Fig. 3.

p62 is required for verapamil-induced Keap1 degradation and Nrf2 activation. (A) p62^+/+ or p62^−/− MEF cells were incubated in the absence or presence of verapamil (100 μM) for 18 h. Lysates of p62^+/+ or p62^−/− MEF cells were subjected to immunoblot analysis with antibodies against Keap1, p62, and β-actin (loading control). (B) Densitometric analysis of Keap1 immunoblots was obtained in (A).
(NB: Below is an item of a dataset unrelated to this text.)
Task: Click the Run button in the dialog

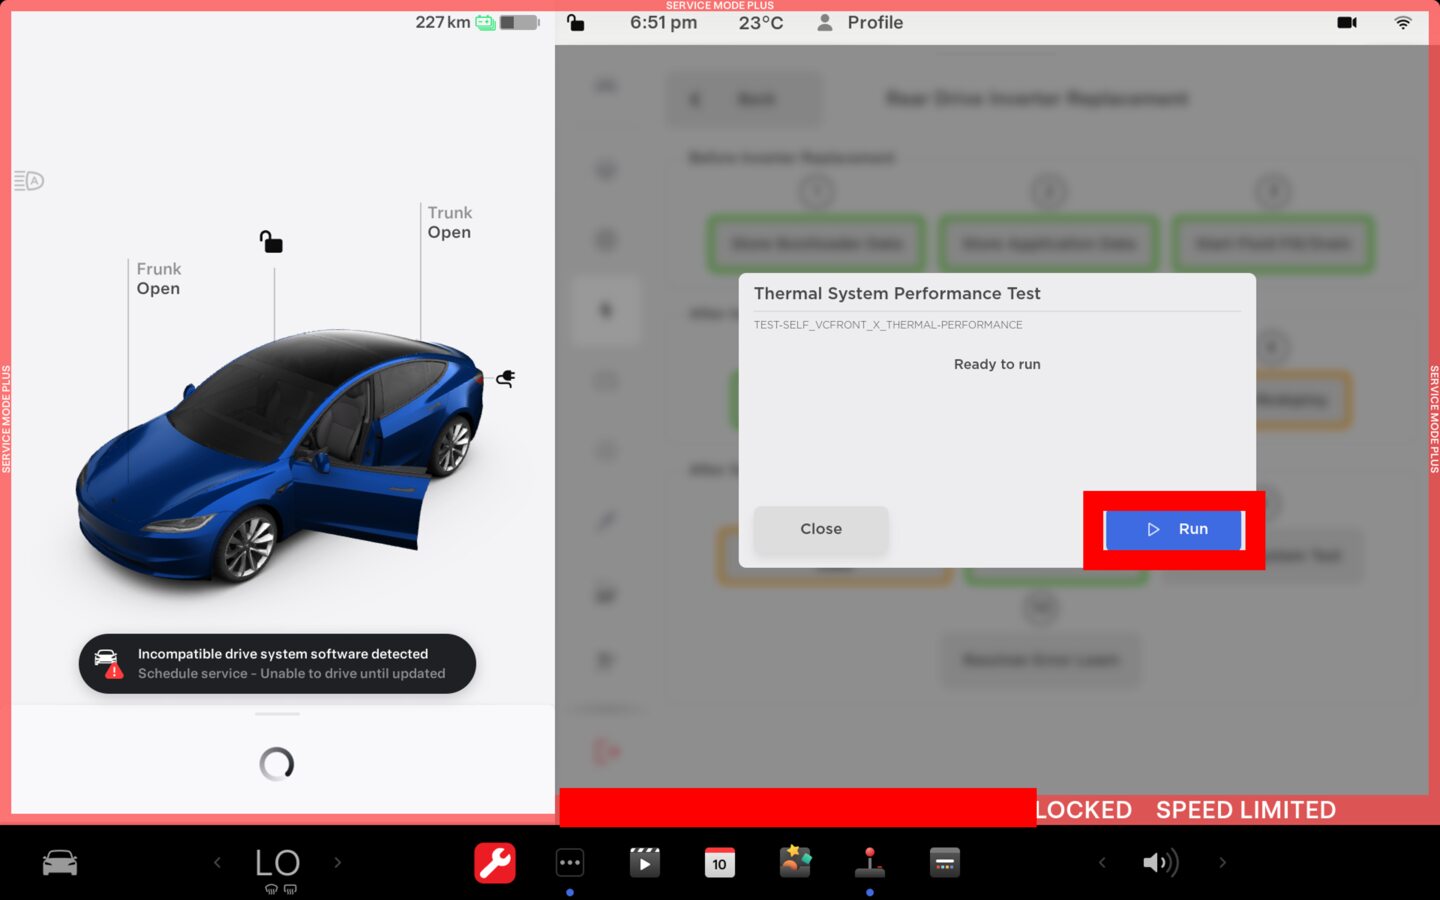Action: [1173, 529]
Total RNA isolated from cells treated as described in (A) was subjected to qRT-PCR analysis for mRNAs of Keap1 (C), GSTA1 (D), HO-1 (E), and Nqo-1 (F). (G) Hepa1c1c7 cells transfected with control siRNA (si-control) or p62 siRNA were treated with DMSO or verapamil (100 μM) for 18 h. The cells were lysed and subjected to immunoblot analysis with antibodies against Keap1, p62, and β-actin (loading control). (H) Densitometric analysis of Keap1 immunoblots was obtained in (G). qRT-PCR analysis of mRNAs of Keap1 (I), GSTA1 (J), HO-1 (K), and Nqo-1 (L). Data are presented as the means ± SD from three independent experiments. *P < 0.05.